肝损伤、肝纤维化的发生和发展伴随着肝组织的氧化应激反应及炎症反应[20]。活性氧簇具有一定氧化性，肝损伤发展过程中活性氧簇大量生成[21]，致使氧化产物8-OHdG大量生成。IL-2、IL-22是常用的评价机体炎症反应的指标，二者水平变化与机体炎症反应密切相关[22-23]。本研究结果显示，血吸虫病大鼠的血清活性氧簇、8-OHdG、IL-2、IL-22水平上升，而上调miRNA-17-92表达的血吸虫病大鼠的血清活性氧簇、8-OHdG、IL-2、IL-22水平下调，这说明上调miRNA-17-92表达能够有效地减轻血吸虫病大鼠肝组织氧化应激损伤和炎症反应，从而减轻肝纤维化。

肝脏组织细胞凋亡是慢性肝损伤、肝纤维化发展过程中的主要特征[24-25]。PI3K/Akt信号通路相关蛋白P13K、Akt、mTOR蛋白表达变化与细胞凋亡能力密切相关，靶向调控PI3K/Akt信号通路蛋白表达，能够干预细胞增殖、凋亡[26]。本研究结果显示，上调miRNA-17-92表达的血吸虫病大鼠PI3K、Akt、mTOR的蛋白相对表达水平下调，因此我们推测上调miRNA-17-92表达可能通过靶向调控PI3K/Akt通路蛋白表达，抑制肝脏组织细胞凋亡，从而起到抑制肝纤维化发展的作用。

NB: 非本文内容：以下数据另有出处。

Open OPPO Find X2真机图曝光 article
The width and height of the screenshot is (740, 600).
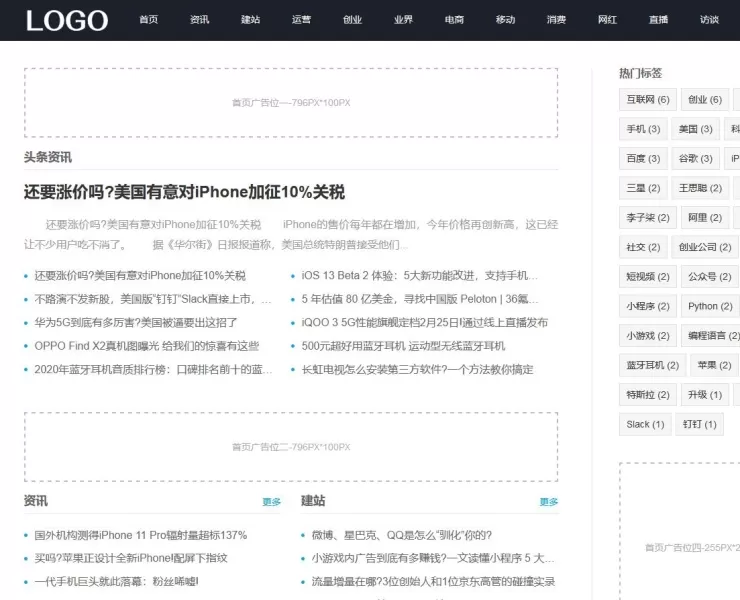[146, 346]
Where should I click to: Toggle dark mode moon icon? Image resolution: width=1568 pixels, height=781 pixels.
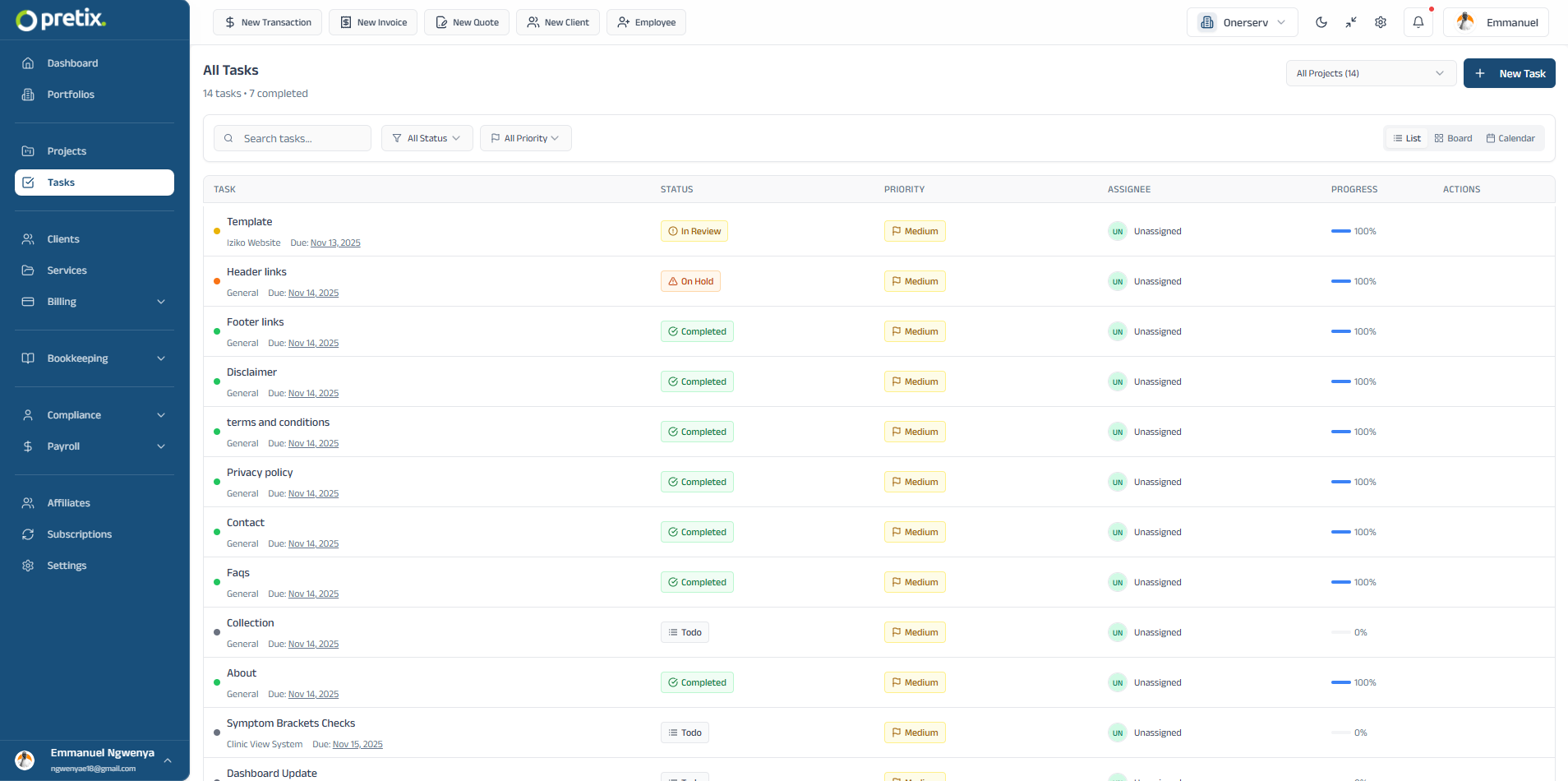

综上所述，上调miRNA-17-92表达能够改善血吸虫病大鼠模型的肝功能和肝纤维化程度，其作用机制可能是调控miRNA-17-92能够减轻肝组织氧化应激反应和炎症反应，并靶向调控TGF-β/Smad通路、PI3K/Akt通路蛋白从而抑制肝纤维化及肝组织细胞凋亡，这或许可为血吸虫病所致肝纤维化的临床治疗提供一定的理论依据。